After just watching a video on YouTube, current_number += 1 seems to be an escape from an infinite loop, which I saw from experimenting, but I didn’t understand why I couldn’t put that code before print.
As I was typing this I just realized that print comes first because there’s supposed to be five prints (though still don’t know for sure actually lol). I still don’t get why if I put current_number += 1 before print the returned values are “2, 3, 4, 5, 6”. How does it get to 6?

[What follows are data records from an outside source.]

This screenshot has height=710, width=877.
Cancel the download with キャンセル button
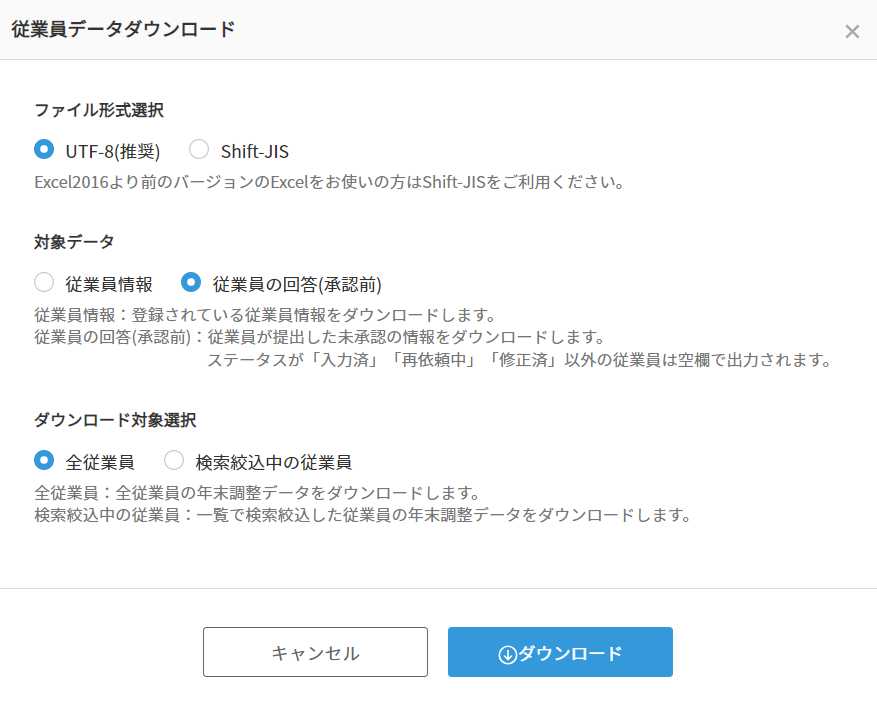click(x=315, y=652)
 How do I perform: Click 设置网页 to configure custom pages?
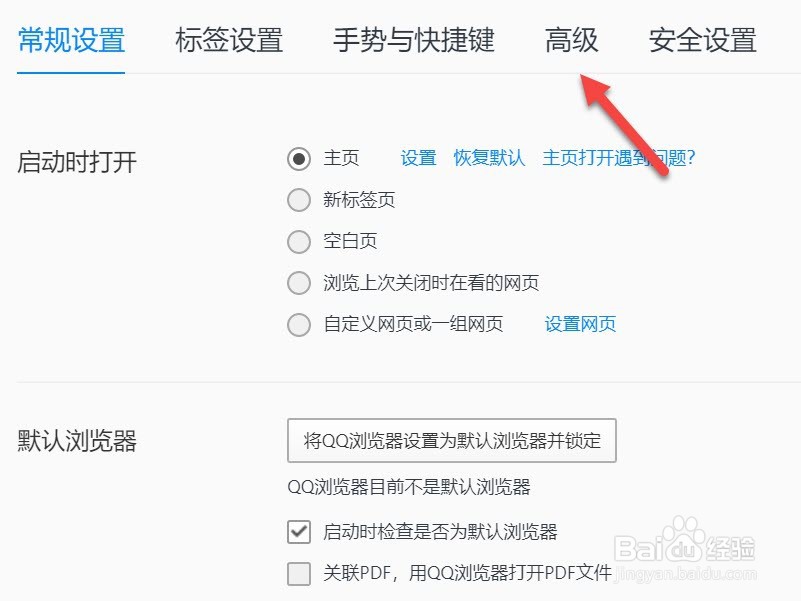pyautogui.click(x=580, y=324)
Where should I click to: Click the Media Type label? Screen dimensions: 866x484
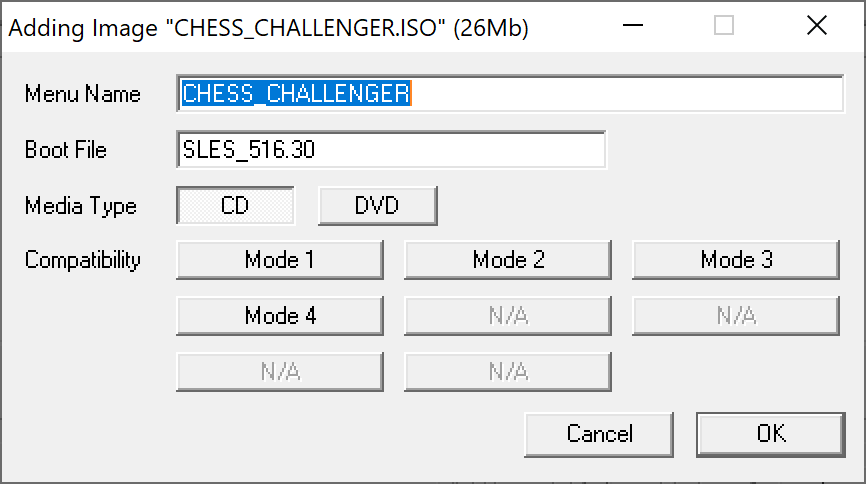click(81, 206)
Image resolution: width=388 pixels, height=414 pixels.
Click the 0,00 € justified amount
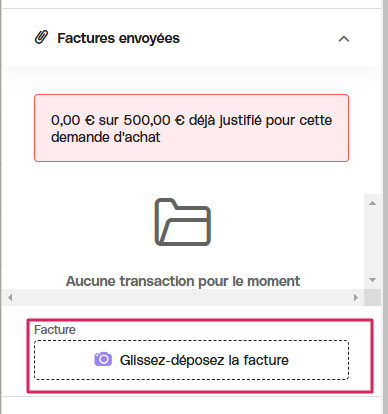tap(73, 120)
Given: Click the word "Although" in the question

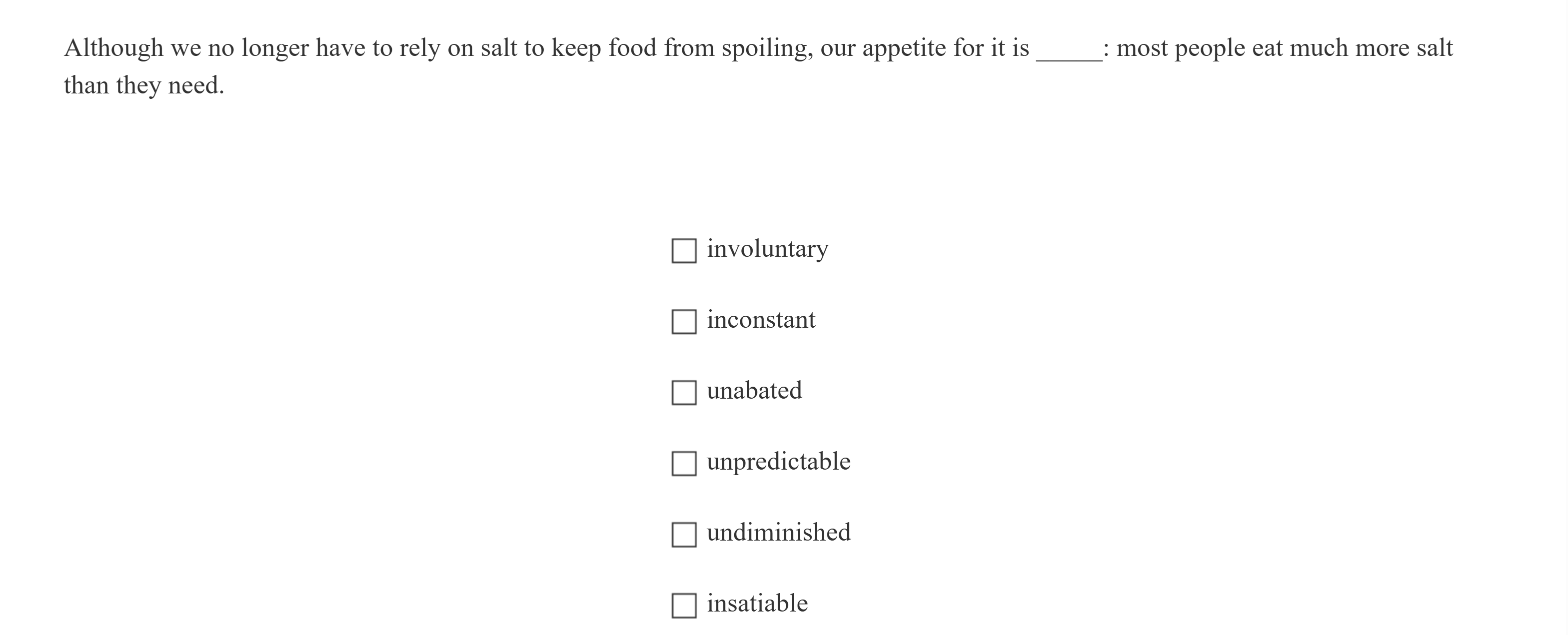Looking at the screenshot, I should pos(114,48).

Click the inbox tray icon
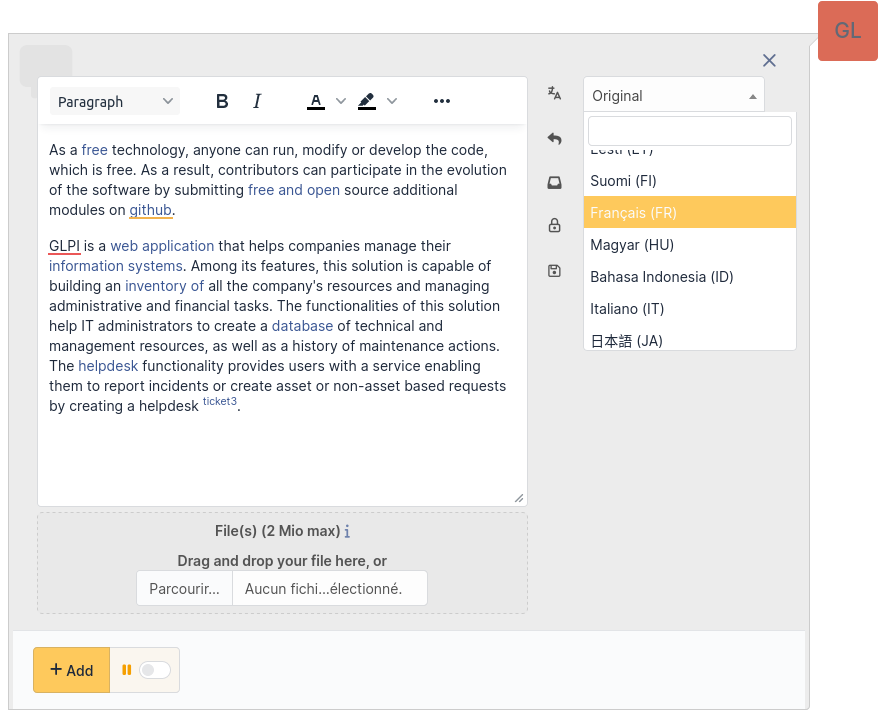pos(554,182)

current_number = 1 # Initialize test variable
while current_number <= 5: # Condition statement to satisfy in order to execute while loop body
print(current_number) # Print the value of variable
current_number += 1 # Increment variable
After incrementing the variable, it goes back to the conditional statement to test if the condition is still met. If it is, it will execute the statements in the body. If the condition is not satisfied, it will go out of the while loop and continue to the next statement after the while loop body.
In case that is what is causing the confusion, the condition is not checked all the time, but only before the first statement in the loop. Therefore, if the value is incremented before the print statement, the condition will only be checked after the value is printed. If you think through the code, let’s suppose we have the above, just starting at a later number for brevity:
current_number is <= 5, so the loop runs, 5 is printed and then current_number is incremented to 6. Now the condition is checked again, and as the condition 6 <= 6 is false, the loop terminates. By contrast, with
…everything happens as before, except the number is incremented to 6before the print, and thus 6 is printed.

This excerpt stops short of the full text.